§ **Work to be completed**: In the text about Rossett below, in what year was Rossett Mill built?

═══ Text

Village in Wrexham County Borough, Wales

Rossett (Yr Orsedd or Yr Orsedd Goch) is a village, community and electoral ward in Wrexham County Borough, Wales. Rossett is served by the A483 road.

At the time of the 2001 census, Rossett community (including Rossett itself and the villages of Burton, Burton Green, Trevalyn and Lavister) had a total population of 3,336 people, falling to 3,231 in the 2011 census.

==Geography==
Rossett is geographically located near to the cities of Wrexham (6+1/2 mi distant) and Chester (7+1/2 mi away). The village sits close to the Wales–England border and is built on the banks of the River Alyn which is a tributary of the River Dee 1+1/2 mi downstream.

Rossett's neighbouring villages are Marford, Burton and Holt and Pulford in England.

==Community==
Christ Church, completed in 1892 replacing an earlier church on the same site, is of Gothic Revival design. The village's war memorial is sited in its churchyard. Other places of worship include the Old Church, the Roman Catholic Church of Christ the King, a Baptist Church and a Presbyterian Chapel.

==Landmarks==
Trevalyn Hall is a Grade II* listed Elizabethan manor house built in 1576. The house and its grounds were owned by the Trevor family for several generations. During the 1980s the building was converted into apartments.

Rossett Mill is a Grade II* listed watermill built in 1588. Of timber-framed construction on a stone base, the mill was extended in 1661 and during the 1820s. The mill is occasionally opened to the public for visiting. The landscape artist J. M. W. Turner sketched the building in 1795.

══════
═══ Supplied material

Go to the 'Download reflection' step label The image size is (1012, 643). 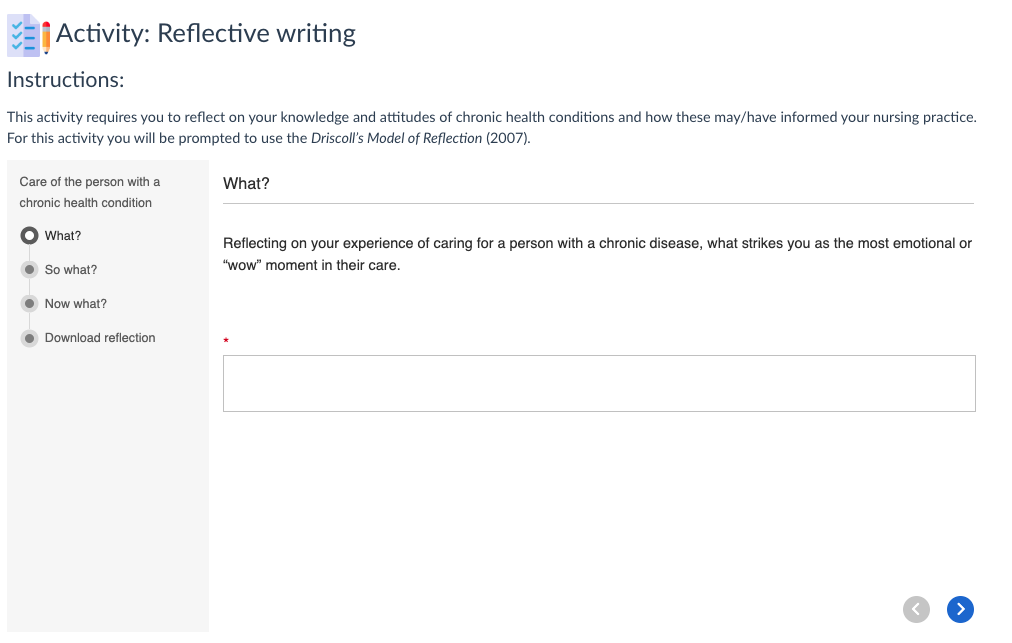100,338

══════

§ **Solution to the exercise**: 1588